======== DATA SHOWN ========

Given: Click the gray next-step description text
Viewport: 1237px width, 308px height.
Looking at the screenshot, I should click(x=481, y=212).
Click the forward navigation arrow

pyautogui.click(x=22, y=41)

========

The records above must be repeated exactly, every one of them.

* OUTPUT OF THE TASK
Given: Click the gray next-step description text
Viewport: 1237px width, 308px height.
Looking at the screenshot, I should click(x=481, y=212).
Click the forward navigation arrow

pyautogui.click(x=22, y=41)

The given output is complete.